Our patient was 83 years old. The majority of reported cases occurred in individuals between the ages of 45 and 62 years and were associated with obesity [7]. The majority of pleural lipomas are clinically asymptomatic and incidentally discovered on chest imaging for evaluation of other pathology [1,4]. However, if they reach adequate size, they may cause compressive symptoms such as nonproductive cough, chest pain, dyspnea, or a sensation of chest heaviness [1,6,7]. Other complications that may arise include intra-tumoral hemorrhage and rib lysis [1,6,7]. In retrospectively analyzing our patient's imaging records, he did have 2 chest radiographs over the previous year in the context of a hospital admission for dyspnea. Radiographic findings at that time showed mild cardiomediastinal shadow enlargement, pulmonary vascular congestion, and a small left-sided pleural effusion. While pleural lipomatosis could certainly have explained some of these radiological findings, it was felt that in the context of the patient's past medical history that an exacerbation of his underlying congestive heart failure was more likely.

A CT scan is usually sufficient for the diagnosis of pleural lipomatosis and typically reveals well-defined nodules with homogenous fat attenuation of approximately -50 to -150 HU [1,4,6,7]. As lipomas may contain fibrous stroma, the density may be nonuniform [1]. Thus, distinguishing between a benign lipoma and a well-differentiated liposarcoma may sometimes prove challenging. Nevertheless, CT is capable of discerning other features of malignancy including potential invasion of surrounding structures and contrast enhancement [1,4,7]. In equivocal cases, MRI can also be performed for greater soft tissue characterization [1,4,7]. For example, MRI can be helpful in more accurately defining the linkages between the tumor(s) and the parietal pleura. On MRI evaluation, pleural lipomas are isointense to subcutaneous fat on all sequences, and exhibit complete fatty signal suppression on fat-saturation techniques [22]. A final benefit of MRI is in its ability to accurately distinguish lipomas from liposarcomas. Due to their broad fibrous septa and margin irregularity, liposarcomas often display considerable focal areas of hypoattenuation on T1-weighted sequences that lipomas do not [23].

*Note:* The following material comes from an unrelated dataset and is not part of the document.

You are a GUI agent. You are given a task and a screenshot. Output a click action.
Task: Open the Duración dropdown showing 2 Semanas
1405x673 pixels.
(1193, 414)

A final consideration is the increasing role of beside ultrasound in the intensive care unit setting and its potential role in the investigation of pleural lipomatosis. On ultrasound evaluation, pleural lipomas exhibit a homogenous, mildly echogenic, well defined ovoid structure [24]. A potential advantage of ultrasound is in its ability to define vascular supply, thus allowing easy differentiation of solitary fibrous tumors of the pleural that possess rich vascular supplies, from pleural lipomas [23]. Due to its low cost, safety, vast availability, and absence of radiation exposure, transthoracic ultrasound represents an emerging, robust option in the evaluation of pleuropulmonary pathology such as pleural lipomatosis [24].

Management of pleural lipomatosis is dependent on various factors including tumor size, location, associated symptoms, and age of the patient [7]. Since these tumors are typically slow-growing and have virtually no potential for malignant transformation to liposarcoma, periodic surveillance is an appropriate alternative to surgery, particularly for patients with small asymptomatic lesions [1,7]. Surgical resection is the treatment of choice for symptomatic lesions and can be performed either thoracoscopically or by open thoracotomy with a recurrence rate of 5% or less [1,8,9].

Conclusion

Pleural lipomatosis, although exceedingly rare, should be maintained in the differential diagnosis for any well-defined, fat-attenuating pleural mass identified on conventional radiologic studies.